In talking about the love between man and woman,
we must contend primarily with the lust of the flesh. Marriage in no
way legitimizes lust. Men and women are called by the power
of the Holy Spirit to experience a real and deep victory
over lust. Through the redemption of our bodies, the Holy
Spirit impregnates sexual desire with everything that is noble
and beautiful, with the supreme value which is love
(Oct 22 & 29, 1980).
This is how husbands and wives build an authentic
spirituality: by loving one another according to the Holy Spirit in
and through their bodies. Marital love is shown in numerous ways, but
spouses who are filled with the Spirit realize among the possible
manifestations of affection, the singular, or rather, exceptional significance
of [the conjugal] act (Nov 21, 1984). They come to understand
that their sexual unionbears in itself the sign of the great mystery
of creation and redemption (Nov 14, 1984). In a word, they come
to understand that their union is Eucharistic.
When we receive the Eucharist worthily, it bears
new life in the whole of our lives. When we receive it unworthily, we
eat and drink our condemnation (1 Co 11:29). Similarly, when spouses
open their union to the Holy Spirit, their whole marriage continually
bears new life in the Spirit. However, if spouses close their union
to the Spirit, they undermine the whole reality of their marriage and
their family life.
One of the primary ways we remain open to the Spirit is by remaining
open to children. Who is the Holy Spirit but the Lord and Giver of Life?
Those couples who close their union to children at the same time close
their union to the Holy Spirit. Their union is no longer a sign of Gods
Trinitarian love but, in fact, becomes a counter-sign of it.
This is why John Paul says that the antithesis
of conjugal spirituality is constituted, in a certain sense, by the
subjective lack of this understanding [of the dignity of the conjugal
act] which is linked to contraceptive practice and mentality (ibid).
For those who are filled with the Holy Spirit,
contraception is simply unthinkable. They know it replaces the true
language of the body with a lie. And lying within the heart of marital
intimacy has a ripple effect, as does speaking the truth. Spouses who
strive to speak honestly in the nuptial embrace strive to be open and
honest with each in the whole of their married life.

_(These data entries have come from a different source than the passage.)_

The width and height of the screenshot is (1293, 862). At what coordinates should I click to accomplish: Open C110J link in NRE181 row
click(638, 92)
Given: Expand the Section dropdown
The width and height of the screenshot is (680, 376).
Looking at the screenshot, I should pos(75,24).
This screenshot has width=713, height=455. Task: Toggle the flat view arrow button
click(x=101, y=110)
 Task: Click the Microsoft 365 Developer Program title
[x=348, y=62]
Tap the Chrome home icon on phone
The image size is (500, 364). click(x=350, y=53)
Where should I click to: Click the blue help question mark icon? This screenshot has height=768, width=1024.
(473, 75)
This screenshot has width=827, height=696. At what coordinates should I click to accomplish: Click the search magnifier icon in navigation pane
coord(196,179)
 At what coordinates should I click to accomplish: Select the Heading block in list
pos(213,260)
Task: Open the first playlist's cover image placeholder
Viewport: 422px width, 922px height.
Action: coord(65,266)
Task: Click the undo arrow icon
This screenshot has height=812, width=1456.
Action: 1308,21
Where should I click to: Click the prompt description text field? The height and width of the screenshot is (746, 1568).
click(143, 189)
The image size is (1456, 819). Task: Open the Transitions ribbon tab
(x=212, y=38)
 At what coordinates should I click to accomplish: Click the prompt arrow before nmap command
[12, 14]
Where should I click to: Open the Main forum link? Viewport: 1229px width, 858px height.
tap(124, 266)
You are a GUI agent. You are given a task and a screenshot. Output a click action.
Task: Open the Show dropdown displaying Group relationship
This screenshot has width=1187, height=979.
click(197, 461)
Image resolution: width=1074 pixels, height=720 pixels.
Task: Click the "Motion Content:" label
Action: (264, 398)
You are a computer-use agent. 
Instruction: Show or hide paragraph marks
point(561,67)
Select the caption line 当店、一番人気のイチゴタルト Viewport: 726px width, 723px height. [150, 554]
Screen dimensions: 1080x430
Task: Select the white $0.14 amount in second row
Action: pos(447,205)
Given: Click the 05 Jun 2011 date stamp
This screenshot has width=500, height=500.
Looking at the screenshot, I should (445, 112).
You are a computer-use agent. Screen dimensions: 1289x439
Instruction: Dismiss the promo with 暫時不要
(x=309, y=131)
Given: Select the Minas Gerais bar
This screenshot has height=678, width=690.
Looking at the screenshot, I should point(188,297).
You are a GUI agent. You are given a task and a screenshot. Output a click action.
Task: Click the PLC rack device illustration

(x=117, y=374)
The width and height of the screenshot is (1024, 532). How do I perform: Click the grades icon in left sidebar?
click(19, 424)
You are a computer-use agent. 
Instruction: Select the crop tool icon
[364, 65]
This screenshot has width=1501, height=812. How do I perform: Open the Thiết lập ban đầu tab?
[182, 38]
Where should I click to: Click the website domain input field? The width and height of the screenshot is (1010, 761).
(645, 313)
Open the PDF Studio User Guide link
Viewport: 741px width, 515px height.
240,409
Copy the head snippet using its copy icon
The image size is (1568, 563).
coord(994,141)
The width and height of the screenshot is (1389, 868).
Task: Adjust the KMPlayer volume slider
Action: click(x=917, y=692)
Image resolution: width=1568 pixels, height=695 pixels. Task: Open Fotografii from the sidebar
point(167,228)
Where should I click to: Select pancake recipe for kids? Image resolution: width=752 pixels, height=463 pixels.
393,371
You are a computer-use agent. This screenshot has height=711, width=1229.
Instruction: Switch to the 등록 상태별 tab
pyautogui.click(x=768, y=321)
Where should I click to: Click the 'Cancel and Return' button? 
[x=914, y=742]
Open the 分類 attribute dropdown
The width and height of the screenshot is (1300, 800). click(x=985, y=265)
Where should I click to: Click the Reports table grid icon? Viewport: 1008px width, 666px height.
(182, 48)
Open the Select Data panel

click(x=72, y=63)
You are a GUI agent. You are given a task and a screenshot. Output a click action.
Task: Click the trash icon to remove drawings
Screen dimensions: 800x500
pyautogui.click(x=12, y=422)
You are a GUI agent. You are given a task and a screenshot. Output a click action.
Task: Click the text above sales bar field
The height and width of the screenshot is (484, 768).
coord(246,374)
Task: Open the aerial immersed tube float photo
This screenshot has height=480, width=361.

As professor Mary Roussseau expresses it, when
spouses live an authentic spirituality, the love that marks their
marital bed spreads ...into the kitchen, the yard, the supermarket,
the workplace, and beyond. Their love eventually spreads throughout
the world, into the realms of politics, work, education, entertainment,
health care, and international relations. Such is the exact process
by which the civilization of love comes to be (Chicago Studies,
Vol 39:2, p. 175).
This is why, according to John Paul, education
in the theology of the body constitutes ...the essential nucleus
of conjugal spirituality (Oct 3, 1984). This education is a
clarion call not to become more spiritual but to become
more incarnational to allow the Holy Spirit to impregnate our
bodies with divine life.
This is what happens in the sacraments. The
Eucharist and Penance, in particular, are the infallible and
indispensable means, John Paul says, for forming the Christian
spirituality of married life and family life. With these, that essential
and spiritual creative power of love reaches human hearts
and, at the same time, human bodies.... This love, in fact, allows
the building of the whole life of the married couple according to
that truth of the sign, by means of which marriage is
built up in its sacramental dignity (Oct 3, 1984).
Through this sacramental dignity spouses and families
participate in the mystery of the Trinity and proclaim that mystery
to the world in an embodied spirituality.